While overall compliance in the DCCT was high, completion of seven-point glucose profile collections were problematic during the trial; at each of the seven time points, between 15% and 18% of glucose values were missing, according to researchers, though virtually all HbA1c data were complete. In a new analysis, Lachin and colleagues applied multiple imputation to estimate missing blood glucose profile values based on other observed measurements to increase statistical validity. Using these methods, researchers evaluated the association of within-day mean blood glucose and its components with glycated albumin and HbA1c, and the association of each with hypoglycemia and microvascular outcomes. Measures of variability included the within-day and updated mean (over time) of the SD, mean amplitude of glycemic excursions (MAGE), and M-value, and the longitudinal within-day, between-day and total variances. Researchers used Cox proportional hazards models to assess the association of each measure of glycemic variation, as a time-dependent covariate, with the risks for retinopathy and nephropathy, and a longitudinal logistic regression model to assess any association with cardiovascular autonomic neuropathy.
After adjusting for within-day mean blood glucose, no measure of within-day variability was associated with any retinopathy, microalbuminuria or cardiovascular autonomic neuropathy.
Only the longitudinal mean M-value (over time) was significantly associated with microalbuminuria when adjusted for the longitudinal mean blood glucose and corrected for multiple tests using the Holm procedure, the researchers wrote.

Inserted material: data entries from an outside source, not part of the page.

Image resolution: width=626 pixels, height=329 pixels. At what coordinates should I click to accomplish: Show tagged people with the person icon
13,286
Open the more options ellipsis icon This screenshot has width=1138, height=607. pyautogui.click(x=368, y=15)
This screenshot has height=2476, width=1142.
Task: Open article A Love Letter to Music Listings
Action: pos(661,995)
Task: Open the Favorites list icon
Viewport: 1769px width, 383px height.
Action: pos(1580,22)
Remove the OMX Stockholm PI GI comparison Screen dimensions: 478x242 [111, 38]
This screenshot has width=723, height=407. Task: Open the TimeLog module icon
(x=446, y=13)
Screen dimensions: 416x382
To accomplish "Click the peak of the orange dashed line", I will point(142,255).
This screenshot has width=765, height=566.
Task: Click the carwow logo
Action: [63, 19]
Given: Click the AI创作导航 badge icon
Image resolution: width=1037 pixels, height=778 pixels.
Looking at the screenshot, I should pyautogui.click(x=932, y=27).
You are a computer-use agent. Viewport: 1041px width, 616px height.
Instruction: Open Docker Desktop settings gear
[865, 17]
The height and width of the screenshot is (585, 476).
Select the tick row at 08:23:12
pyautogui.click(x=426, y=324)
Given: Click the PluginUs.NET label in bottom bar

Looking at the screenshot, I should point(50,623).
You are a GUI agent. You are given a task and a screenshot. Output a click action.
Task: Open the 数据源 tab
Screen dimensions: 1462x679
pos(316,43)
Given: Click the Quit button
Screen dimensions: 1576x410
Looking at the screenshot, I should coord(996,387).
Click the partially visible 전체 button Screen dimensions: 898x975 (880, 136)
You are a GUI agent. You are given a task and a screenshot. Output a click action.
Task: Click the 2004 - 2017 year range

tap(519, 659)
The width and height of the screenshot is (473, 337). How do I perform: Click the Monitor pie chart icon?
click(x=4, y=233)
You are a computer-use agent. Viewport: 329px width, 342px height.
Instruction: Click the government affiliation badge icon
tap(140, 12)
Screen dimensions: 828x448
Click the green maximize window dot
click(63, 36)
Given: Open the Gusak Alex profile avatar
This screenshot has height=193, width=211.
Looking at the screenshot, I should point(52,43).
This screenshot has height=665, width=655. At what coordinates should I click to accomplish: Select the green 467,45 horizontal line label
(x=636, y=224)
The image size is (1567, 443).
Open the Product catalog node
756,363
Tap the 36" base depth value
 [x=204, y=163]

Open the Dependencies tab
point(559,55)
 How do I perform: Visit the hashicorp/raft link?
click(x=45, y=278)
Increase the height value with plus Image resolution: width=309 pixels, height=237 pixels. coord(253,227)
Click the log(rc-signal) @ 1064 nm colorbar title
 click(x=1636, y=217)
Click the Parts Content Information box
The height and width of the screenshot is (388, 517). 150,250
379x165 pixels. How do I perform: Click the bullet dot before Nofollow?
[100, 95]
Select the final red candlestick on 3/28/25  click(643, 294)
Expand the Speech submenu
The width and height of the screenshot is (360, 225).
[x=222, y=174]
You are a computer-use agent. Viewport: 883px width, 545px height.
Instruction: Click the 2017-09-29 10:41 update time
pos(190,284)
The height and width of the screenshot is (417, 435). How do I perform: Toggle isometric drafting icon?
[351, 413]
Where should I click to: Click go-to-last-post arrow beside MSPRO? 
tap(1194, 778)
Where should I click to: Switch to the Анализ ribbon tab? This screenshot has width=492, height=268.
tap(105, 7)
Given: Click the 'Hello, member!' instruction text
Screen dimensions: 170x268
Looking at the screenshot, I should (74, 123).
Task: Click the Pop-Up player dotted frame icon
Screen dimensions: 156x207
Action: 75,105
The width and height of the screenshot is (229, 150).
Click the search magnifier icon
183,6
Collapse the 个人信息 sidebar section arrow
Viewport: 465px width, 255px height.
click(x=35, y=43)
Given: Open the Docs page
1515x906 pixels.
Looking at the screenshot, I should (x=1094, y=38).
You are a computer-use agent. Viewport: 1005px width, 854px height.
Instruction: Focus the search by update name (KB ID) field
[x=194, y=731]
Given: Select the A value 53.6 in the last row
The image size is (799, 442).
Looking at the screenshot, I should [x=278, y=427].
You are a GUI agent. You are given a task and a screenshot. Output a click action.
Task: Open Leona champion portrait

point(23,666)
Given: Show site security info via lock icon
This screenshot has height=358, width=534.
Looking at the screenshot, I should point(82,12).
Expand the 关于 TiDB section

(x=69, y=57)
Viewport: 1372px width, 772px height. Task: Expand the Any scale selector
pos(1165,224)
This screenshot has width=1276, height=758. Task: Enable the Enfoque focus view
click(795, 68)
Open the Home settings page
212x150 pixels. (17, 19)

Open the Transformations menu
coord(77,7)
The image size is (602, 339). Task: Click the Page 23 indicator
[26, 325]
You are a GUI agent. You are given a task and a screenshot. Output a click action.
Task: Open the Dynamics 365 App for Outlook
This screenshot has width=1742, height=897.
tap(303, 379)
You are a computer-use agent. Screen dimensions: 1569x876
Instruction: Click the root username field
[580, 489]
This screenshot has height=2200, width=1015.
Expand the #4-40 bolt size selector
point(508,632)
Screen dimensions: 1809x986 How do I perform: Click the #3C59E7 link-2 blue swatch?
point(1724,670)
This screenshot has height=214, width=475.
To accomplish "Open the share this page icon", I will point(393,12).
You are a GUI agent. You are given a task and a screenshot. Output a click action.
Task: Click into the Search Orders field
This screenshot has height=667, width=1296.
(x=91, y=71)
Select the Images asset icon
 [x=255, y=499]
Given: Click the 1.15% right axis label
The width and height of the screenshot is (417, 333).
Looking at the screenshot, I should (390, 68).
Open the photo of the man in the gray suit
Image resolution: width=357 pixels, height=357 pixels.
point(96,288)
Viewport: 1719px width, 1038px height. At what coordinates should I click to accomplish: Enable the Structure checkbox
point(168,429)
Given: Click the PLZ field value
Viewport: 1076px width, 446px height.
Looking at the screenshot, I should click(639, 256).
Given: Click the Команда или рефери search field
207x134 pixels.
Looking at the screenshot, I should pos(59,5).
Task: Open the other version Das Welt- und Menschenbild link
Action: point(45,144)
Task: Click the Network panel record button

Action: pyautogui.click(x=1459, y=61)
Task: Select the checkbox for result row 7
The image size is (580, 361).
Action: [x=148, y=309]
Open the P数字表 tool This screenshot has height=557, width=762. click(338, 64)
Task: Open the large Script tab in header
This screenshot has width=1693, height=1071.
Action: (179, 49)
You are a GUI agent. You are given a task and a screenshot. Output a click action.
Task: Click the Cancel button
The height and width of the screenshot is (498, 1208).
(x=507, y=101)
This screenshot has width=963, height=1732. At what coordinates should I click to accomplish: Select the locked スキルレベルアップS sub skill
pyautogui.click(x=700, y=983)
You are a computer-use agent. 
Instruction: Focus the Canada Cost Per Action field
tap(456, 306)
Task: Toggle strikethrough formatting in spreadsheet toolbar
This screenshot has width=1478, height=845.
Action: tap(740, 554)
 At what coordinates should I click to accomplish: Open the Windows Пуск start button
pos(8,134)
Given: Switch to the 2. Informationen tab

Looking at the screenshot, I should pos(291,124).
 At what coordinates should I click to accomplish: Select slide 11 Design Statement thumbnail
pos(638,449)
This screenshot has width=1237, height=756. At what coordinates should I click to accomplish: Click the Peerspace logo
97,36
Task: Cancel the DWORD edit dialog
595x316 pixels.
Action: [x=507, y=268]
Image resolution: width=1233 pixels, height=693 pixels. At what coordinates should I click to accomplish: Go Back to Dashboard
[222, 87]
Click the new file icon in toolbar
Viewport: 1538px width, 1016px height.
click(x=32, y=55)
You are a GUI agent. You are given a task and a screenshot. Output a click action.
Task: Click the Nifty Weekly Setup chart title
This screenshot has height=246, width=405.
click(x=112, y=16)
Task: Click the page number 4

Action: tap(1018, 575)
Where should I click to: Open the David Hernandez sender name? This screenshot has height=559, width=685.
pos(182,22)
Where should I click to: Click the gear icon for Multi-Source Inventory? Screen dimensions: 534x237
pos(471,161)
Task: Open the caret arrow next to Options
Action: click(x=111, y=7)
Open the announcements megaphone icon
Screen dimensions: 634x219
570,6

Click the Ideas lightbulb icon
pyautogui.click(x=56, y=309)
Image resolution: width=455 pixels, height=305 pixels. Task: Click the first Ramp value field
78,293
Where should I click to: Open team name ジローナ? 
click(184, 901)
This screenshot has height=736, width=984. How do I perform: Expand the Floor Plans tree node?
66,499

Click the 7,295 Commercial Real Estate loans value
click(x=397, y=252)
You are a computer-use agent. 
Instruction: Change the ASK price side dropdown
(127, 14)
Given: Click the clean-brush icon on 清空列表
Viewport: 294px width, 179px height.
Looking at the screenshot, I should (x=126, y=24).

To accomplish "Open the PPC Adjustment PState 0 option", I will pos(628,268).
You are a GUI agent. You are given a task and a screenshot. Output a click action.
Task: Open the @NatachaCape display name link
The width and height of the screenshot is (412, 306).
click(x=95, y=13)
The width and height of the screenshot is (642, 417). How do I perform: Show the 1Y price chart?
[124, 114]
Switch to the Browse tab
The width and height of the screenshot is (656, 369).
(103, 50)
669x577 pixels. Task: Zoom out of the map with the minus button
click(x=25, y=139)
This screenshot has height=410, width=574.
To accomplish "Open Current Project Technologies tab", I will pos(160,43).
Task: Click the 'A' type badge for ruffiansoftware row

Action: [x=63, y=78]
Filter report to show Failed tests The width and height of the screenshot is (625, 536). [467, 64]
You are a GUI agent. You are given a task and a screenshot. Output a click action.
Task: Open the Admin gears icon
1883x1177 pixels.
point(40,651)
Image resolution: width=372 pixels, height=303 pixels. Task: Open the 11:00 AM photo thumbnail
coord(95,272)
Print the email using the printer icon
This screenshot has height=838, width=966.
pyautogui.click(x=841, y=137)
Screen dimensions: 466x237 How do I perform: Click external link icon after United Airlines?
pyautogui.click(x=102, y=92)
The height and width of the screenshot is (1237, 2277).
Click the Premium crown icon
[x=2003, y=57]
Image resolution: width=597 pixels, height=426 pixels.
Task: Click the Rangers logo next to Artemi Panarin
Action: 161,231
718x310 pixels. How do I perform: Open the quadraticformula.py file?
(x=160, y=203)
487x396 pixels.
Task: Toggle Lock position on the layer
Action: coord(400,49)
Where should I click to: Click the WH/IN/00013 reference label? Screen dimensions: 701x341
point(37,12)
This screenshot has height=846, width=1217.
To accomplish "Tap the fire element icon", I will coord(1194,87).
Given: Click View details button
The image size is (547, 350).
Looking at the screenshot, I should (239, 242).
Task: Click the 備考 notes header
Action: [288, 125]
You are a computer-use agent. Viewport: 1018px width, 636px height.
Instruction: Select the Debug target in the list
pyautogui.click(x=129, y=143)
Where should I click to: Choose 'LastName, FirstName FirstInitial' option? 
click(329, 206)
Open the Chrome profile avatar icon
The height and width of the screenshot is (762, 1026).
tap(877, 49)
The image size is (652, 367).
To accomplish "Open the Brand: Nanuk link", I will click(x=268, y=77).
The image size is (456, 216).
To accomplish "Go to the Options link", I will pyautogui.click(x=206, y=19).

“Overall, the measures of glycemic variability based on the complete quarterly seven-point glucose profile data sets fail to provide strong or consistent evidence that glycemic variability contributes to the risk of development or progression of microvascular complications beyond that contributed by the mean level of glucose,” the researchers wrote. – by Regina Schaffer
Disclosure: The researchers report no relevant financial disclosures.